In 2022, the award-winning short film Òran na h-Eala vividly explored Moira Shearer's heart and mind just before and after she agreed to star in The Red Shoes, a decision that would change her life forever. The film unfolds as a string of dreamlike sequences while Moira sits at a dressing room mirror, reflecting on her career choices.

==Legacy==
Retrospectively, it is regarded as one of the best films of Powell and Pressburger's partnership, and in 1999, it was voted the ninth greatest British film of all time by the British Film Institute. In the intervening years, it has garnered status as a cult film and an archetypal dance film. In 2017, a poll of 150 actors, directors, writers, producers and critics for Time Out magazine saw it ranked the fifth best British film ever.
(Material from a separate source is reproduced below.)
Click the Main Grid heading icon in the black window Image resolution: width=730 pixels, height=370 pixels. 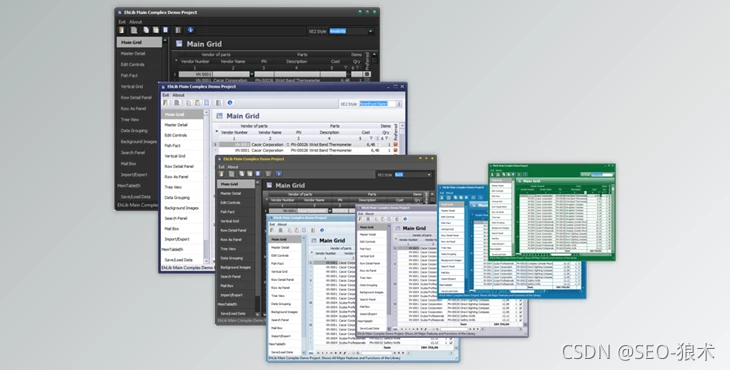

Filmmakers such as Brian De Palma, Martin Scorsese, Francis Ford Coppola, and Steven Spielberg have named it one of their all-time favourite films, and Roger Ebert included it in his list of Great Movies. The February 2020 issue of New York Magazine lists The Red Shoes as among "The Best Movies That Lost Best Picture at the Oscars."

The film is particularly known for its cinematography and especially the use of Technicolor. In the introduction for The Criterion Collection DVD of Jean Renoir's The River, Scorsese considers The Red Shoes and The River to be the two most beautiful colour films.